I think this may have to be a new weekly post on the blog.  Since it keeps happening, I am assuming the pattern will continue.

While at a local restaurant (yes, I am now realizing how many sentences I have started this way), we were chatting it up with one of the owners with whom we have been friendly for over a year.  We aren’t best friends forever, but she is kind of loud and sometimes funny and I like that in a person.  Back to family brunch- There we are, enjoying our grits and fruit and eggs and said owner comes and sits down.  After a few minutes of catching up about her children’s lives, the restaurant and about us, we started talking about M and his luscious surfer curls.

Owner lady looks at S and, trying to determine the origin of such enviable locks, says, “Well, he’s half yours, isn’t he?”

The other “half” she was referring to was not me.

S looked at her kind of stunned for what felt like 2 minutes, but was really about 4 seconds, “Uh…I gave birth to him, if that is what you mean.  He’s half Betsy’s, too.”

“Yeah.  I thought so,” she replies without blinking.

The shit that comes out of people’s mouths is astonishing sometimes, like their question is so important it doesn’t matter who may or may not be offended in the asking.  To be honest, I wasn’t totally offended.  Because this woman is brash, it came as no surprise that she said what she said.  If we were closer friends, I would have said something to her and I am sure her response would have been (after a playful punch to the arm), “Oh you know what I mean, loser!”  Yes, loser.  I know what you mean.

-Betsy

*For those of you not from the U.S., y’all is a very southern term referring to ‘you all’.  We like to speak with as few letters as possible down here.

Weekend Visitors

This weekend our donor’s parents are coming over to meet our daughter for the first time.  I have no idea how it will go.  I trust our donor 150%, otherwise I would not be up for this meeting.  Before I could even say the words, he articulated what I was going to ask for: that they follow our lead after this meeting.  We’ll see how it goes and how we’re feeling and we’ll be in touch if we’d like to get together again.  This could be the start of our daughter having two additional people who become part of her web of loving support- which includes my parents, my spouse’s parents, my siblings, my spouse’s siblings, my auntie, a long line of cousins, and a few friends who are integrally involved in her life and have thus been named “Uncles.” Or, it could be one meeting.  I just don’t know.
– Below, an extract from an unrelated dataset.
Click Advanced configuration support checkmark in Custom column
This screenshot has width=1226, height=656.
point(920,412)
It’s strange- I don’t feel trepidation about this meeting. I just feel like we’re walking into the unknown.  I was not necessarily ready to take this step before this time, thus our waiting for nearly three years.  I think it’s a culmination of the trust we’ve build up with our donor, my spouse and I working on strengthening our relationship and communicating with one another until we fully understood and respected each others’ concerns about meeting them.  I could be being naive, but I feel safe about this meeting.  A big part of me feels like my daughter can never have too much love.  It reminds me of when I did my first ten day silent meditation retreat.  It was hard- brutally hard.  My ass hurt, my brain was driving me crazy, my back ached, and I convinced myself that I was getting lock jaw because my jaw kept clicking every time I would eat during meal time.  In the silence of that mess hall I listened to that dull click in my head and I was sure I was walking out of that retreat center not talking even after silence was broken.
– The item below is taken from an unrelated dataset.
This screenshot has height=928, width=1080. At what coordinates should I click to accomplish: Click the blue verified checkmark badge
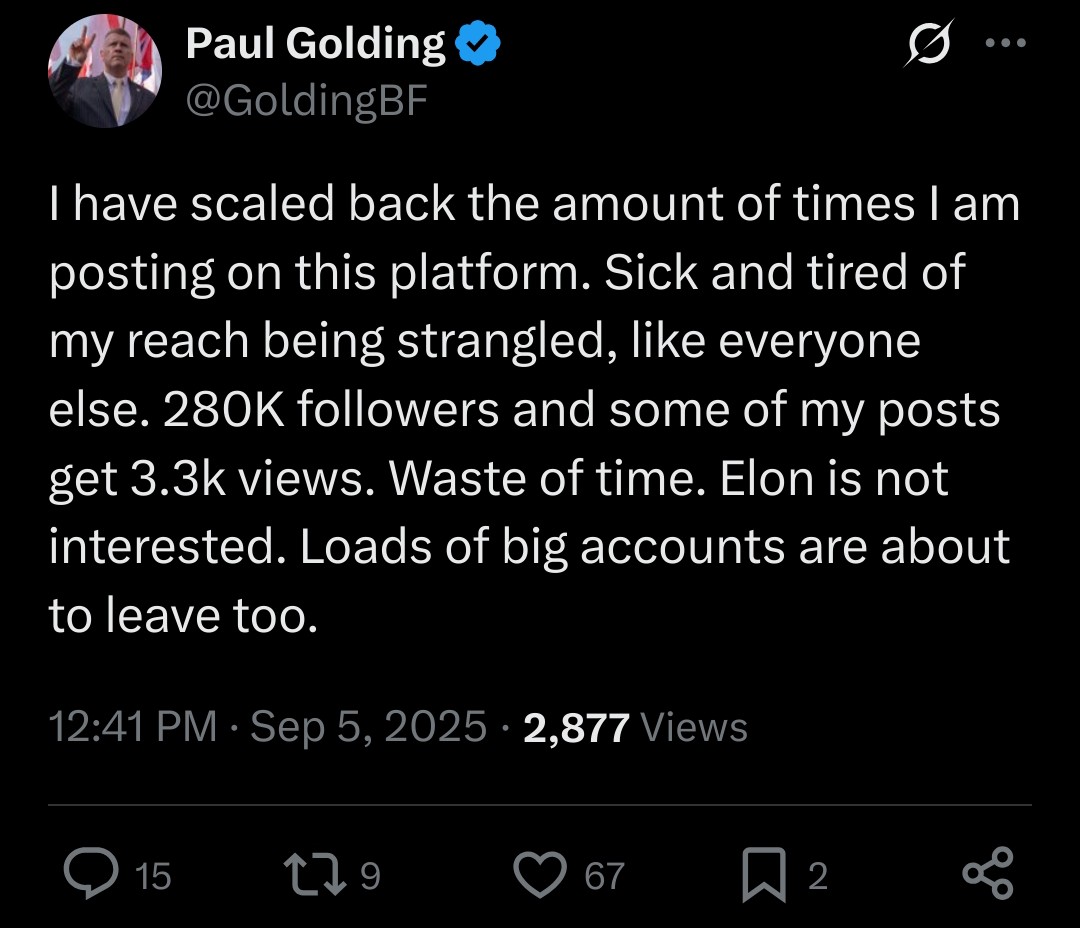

But I also had great epiphanies and moments of such ecstatic joy I am certain that I had tiny glimpses of what is referred to as nirvana.  In one of those moments I had such a clear, intense thought that it kept beating through me like a pulse coursing through my body: you have an infinite amount of love to offer. you have an infinite amount of love to offer.  you have an infinite amount of love to offer.  It wasn’t even words really.  As I sat there with tears streaming down my face, my eyes pressed tight, but my neck wet with tears, I had a knowing in my entire body.  There I was at that center because I had suffered a heartbreak I was convinced I would never heal from and I could see more clearly than I ever could before that one’s heart is never fully broken.  Our capacity for love is infinite.  So I take that into this weekend.  I could latch onto my insecurities around not having carried and birthed our daughter… around the fact that she doesn’t carry any of my genetic material or biology… that she doesn’t look a thing like me, even by a stretch.  And yet, I choose to not take that path.  I choose to be open to the possibility of even more love in my daughter’s life.  Or at the very least, exploring the option.

– Charlotte

Awkward

Remember how the other day I said that no one has ever asked me about physical attributes of M’s “dad”?  Two days ago some one did.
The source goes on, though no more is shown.